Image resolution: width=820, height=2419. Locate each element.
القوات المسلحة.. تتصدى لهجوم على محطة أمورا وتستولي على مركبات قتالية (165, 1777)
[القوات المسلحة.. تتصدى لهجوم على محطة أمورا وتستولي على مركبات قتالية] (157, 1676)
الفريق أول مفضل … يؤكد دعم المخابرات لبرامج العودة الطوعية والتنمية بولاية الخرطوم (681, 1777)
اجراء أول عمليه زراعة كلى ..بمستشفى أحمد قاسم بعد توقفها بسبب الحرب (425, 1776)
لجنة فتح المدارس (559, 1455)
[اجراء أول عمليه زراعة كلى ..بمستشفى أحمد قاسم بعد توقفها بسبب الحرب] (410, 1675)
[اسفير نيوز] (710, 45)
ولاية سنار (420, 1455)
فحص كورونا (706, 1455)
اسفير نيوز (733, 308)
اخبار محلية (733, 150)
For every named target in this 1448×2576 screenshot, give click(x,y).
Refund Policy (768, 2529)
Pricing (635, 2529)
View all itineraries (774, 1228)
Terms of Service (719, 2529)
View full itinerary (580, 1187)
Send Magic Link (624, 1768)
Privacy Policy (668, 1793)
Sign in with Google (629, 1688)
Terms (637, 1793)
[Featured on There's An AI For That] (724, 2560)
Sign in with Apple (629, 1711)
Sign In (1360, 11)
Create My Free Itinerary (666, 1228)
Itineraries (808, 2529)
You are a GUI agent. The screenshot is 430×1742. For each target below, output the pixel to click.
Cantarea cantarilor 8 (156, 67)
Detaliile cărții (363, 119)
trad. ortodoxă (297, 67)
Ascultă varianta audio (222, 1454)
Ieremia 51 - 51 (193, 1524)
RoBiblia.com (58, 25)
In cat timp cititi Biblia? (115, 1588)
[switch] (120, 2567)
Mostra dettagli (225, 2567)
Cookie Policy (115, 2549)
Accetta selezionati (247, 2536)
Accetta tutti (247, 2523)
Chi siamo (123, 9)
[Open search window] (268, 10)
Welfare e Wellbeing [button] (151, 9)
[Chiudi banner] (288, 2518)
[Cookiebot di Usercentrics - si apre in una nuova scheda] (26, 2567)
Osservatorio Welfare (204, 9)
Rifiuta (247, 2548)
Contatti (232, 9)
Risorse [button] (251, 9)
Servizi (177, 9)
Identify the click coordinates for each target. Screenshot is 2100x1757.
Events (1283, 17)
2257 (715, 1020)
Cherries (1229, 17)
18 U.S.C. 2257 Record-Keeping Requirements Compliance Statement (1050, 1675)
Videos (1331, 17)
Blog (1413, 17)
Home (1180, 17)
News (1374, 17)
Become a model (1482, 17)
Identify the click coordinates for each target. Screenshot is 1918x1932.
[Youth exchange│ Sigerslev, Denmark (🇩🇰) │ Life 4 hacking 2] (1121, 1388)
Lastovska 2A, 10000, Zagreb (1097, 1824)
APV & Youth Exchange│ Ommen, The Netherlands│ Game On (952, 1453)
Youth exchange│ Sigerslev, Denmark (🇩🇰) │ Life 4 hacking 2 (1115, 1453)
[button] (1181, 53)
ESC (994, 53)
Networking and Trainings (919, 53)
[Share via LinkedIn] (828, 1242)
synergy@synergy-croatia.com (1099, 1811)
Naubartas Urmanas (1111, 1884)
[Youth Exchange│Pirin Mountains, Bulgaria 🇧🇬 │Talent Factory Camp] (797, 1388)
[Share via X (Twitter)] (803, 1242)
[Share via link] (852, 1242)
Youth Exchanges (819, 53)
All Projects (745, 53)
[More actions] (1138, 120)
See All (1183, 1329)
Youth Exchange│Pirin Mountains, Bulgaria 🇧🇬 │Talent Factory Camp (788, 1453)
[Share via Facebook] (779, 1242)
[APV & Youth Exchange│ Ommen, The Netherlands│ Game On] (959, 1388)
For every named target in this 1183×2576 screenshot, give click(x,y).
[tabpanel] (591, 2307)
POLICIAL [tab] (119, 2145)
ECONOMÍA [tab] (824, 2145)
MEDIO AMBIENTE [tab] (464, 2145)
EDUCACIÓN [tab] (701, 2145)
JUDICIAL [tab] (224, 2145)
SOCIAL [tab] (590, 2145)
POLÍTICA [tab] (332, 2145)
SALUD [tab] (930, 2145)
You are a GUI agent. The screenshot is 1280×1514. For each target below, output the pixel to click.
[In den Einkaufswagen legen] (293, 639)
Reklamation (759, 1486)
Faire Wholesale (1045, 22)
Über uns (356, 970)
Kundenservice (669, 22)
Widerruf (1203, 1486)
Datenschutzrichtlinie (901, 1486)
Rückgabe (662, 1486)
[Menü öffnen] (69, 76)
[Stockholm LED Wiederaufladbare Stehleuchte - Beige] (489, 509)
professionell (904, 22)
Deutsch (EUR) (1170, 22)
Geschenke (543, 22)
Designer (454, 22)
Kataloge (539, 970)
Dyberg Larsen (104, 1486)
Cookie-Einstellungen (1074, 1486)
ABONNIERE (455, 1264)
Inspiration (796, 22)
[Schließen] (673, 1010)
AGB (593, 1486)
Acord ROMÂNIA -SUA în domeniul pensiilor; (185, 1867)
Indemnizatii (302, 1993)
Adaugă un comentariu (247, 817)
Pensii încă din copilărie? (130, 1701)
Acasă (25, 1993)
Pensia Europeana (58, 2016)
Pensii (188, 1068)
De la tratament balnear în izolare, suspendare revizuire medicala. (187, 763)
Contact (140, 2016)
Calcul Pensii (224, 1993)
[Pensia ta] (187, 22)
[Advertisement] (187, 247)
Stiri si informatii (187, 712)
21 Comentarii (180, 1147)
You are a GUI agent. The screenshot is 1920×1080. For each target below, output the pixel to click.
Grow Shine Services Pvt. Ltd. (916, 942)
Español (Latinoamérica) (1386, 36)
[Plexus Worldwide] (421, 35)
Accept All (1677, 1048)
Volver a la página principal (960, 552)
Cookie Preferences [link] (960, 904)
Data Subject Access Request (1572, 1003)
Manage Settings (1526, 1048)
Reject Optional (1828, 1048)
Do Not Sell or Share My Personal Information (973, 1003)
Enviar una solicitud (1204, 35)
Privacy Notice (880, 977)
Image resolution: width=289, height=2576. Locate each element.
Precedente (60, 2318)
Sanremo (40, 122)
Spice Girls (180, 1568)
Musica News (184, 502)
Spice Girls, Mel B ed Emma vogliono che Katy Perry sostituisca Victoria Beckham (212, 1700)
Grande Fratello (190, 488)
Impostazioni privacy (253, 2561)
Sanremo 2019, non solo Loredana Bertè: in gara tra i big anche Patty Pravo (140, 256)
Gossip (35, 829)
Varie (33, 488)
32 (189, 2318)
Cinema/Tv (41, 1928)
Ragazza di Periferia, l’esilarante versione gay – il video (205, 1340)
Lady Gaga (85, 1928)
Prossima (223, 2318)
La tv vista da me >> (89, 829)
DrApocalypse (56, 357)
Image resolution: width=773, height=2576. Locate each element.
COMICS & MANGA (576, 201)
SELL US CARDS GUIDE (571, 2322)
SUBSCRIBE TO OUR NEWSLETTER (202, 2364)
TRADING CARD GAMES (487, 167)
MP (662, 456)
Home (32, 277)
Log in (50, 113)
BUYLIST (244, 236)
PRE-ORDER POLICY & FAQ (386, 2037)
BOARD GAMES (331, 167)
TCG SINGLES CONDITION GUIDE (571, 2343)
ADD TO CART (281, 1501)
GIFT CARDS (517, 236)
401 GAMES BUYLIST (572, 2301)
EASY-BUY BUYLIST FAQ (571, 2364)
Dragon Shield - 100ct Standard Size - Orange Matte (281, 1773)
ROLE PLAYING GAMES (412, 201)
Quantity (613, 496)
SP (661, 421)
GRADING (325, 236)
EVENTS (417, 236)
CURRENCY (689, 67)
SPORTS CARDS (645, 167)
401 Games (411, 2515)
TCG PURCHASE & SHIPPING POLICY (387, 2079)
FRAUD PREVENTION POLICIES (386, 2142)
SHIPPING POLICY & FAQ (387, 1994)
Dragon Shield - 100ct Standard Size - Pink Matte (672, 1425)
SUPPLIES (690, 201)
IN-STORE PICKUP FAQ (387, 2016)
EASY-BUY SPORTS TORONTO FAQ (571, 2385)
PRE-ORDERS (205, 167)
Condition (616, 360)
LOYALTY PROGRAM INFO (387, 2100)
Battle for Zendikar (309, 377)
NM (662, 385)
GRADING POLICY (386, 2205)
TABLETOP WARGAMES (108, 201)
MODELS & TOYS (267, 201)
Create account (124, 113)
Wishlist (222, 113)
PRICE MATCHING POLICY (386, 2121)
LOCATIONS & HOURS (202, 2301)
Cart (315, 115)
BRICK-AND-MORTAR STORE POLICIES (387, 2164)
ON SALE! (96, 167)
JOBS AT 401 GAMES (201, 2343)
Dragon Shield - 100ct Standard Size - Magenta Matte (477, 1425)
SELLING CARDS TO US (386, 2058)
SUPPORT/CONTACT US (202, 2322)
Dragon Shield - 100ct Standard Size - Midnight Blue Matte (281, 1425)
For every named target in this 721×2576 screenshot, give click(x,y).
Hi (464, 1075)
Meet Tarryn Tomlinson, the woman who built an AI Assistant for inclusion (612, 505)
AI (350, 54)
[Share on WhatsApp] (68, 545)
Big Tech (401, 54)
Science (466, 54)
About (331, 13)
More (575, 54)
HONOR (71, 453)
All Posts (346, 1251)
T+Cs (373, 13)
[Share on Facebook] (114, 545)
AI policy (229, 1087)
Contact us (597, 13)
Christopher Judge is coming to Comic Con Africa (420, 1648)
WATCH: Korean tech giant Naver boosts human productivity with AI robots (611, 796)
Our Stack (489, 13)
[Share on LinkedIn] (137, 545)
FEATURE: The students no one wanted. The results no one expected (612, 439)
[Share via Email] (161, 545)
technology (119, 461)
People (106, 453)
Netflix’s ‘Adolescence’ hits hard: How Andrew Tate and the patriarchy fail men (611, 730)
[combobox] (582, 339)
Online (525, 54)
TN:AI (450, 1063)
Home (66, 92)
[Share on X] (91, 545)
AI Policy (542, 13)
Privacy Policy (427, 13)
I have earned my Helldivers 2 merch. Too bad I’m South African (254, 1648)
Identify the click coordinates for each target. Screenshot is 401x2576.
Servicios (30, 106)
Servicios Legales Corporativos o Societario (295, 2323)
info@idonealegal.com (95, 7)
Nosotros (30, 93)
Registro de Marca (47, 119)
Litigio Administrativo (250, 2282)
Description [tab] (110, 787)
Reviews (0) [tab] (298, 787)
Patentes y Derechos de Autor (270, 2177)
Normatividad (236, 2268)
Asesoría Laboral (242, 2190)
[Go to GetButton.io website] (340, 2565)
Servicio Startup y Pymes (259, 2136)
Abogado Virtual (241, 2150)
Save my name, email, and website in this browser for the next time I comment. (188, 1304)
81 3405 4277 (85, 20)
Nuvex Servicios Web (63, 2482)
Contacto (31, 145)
=-=-=
How to complete this task => All lines above from the one containing "Faire Wholesale (1045, 22)" to the one containing "Adaugă un comentariu (247, 817)" must be repeated exactly, both lines included, and no others.

Completed task =>
Faire Wholesale (1045, 22)
Über uns (356, 970)
Kundenservice (669, 22)
Widerruf (1203, 1486)
Datenschutzrichtlinie (901, 1486)
Rückgabe (662, 1486)
[Menü öffnen] (69, 76)
[Stockholm LED Wiederaufladbare Stehleuchte - Beige] (489, 509)
professionell (904, 22)
Deutsch (EUR) (1170, 22)
Geschenke (543, 22)
Designer (454, 22)
Kataloge (539, 970)
Dyberg Larsen (104, 1486)
Cookie-Einstellungen (1074, 1486)
ABONNIERE (455, 1264)
Inspiration (796, 22)
[Schließen] (673, 1010)
AGB (593, 1486)
Acord ROMÂNIA -SUA în domeniul pensiilor; (185, 1867)
Indemnizatii (302, 1993)
Adaugă un comentariu (247, 817)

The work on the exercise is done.